Autoradiography of smears and frozen sections of labelled cell suspensions was used to study the distribution of radioactivity in and among blood cells labelled in either whole blood or leucocyte-rich plasma (LRP) with technetium-99m-SnF2 colloid. The tracer proved selective for neutrophils: the labelling probability (relative to that for erythrocytes) for each cell type in LRP (mean of five samples) was: neutrophils, 9.4; lymphocytes, 3.7; monocytes, 3.0; eosinophils 1.4; erythrocytes, 1.0. When labelling was carried out in whole blood (five samples), 74.5% +/- 8.3% of the cell-bound radioactivity was bound to erythrocytes, 13.6% +/- 6.5% to neutrophils, and 11.9% +/- 2.1% to lymphocytes, whereas in LRP (in which the leucocytes were only slightly outnumbered by erythrocytes), 76.5% +/- 14.9% of radioactivity was neutrophil bound.
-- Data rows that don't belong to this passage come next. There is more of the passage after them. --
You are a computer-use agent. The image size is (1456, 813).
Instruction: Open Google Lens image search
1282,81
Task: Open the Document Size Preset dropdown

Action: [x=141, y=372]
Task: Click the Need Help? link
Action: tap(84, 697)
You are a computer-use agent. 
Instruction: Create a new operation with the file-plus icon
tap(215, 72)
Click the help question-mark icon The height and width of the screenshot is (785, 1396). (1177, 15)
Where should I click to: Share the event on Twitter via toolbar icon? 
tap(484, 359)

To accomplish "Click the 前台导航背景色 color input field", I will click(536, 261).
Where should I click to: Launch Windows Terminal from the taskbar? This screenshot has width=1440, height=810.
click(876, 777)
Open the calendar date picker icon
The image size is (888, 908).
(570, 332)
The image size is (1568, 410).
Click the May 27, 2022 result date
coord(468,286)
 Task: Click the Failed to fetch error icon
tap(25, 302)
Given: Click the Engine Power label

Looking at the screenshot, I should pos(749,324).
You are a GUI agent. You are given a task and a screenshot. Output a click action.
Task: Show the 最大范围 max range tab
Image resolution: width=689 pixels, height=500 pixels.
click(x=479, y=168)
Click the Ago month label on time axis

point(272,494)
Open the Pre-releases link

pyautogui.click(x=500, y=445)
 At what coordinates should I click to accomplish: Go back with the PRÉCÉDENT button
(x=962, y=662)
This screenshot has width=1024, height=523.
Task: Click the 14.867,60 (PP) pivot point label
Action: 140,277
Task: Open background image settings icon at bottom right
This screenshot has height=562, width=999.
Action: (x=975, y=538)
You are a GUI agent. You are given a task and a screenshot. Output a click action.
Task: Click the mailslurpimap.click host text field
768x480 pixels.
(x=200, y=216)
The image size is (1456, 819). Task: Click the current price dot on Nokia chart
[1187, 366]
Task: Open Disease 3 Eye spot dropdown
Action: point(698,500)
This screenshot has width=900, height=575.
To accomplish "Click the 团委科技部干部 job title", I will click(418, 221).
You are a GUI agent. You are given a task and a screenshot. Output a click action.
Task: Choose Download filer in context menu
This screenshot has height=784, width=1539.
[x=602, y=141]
Labelled cells in smear autoradiographs exhibited two distinct silver grain patterns, "diffuse", consistent with an intracellular radioactive particle (in neutrophils), and "focal", consistent with a cell surface-adhering particle in direct contact with the emulsion (in other leucocyte types and erythrocytes). The phagocytic inhibitor cytochalasin B neither reduced the proportion of labelled neutrophils nor altered the labelling pattern. Neutrophils were able to scavenge radioactivity from the surface of erythrocytes. It is concluded that neutrophils bind 99mTc-SnF2 intracellularly by phagocytosis, with high affinity; other cells become labelled at the cell surface reversibly and with lower affinity. This selectivity is high enough to permit predominantly leucocyte labelling in LRP but not in whole blood.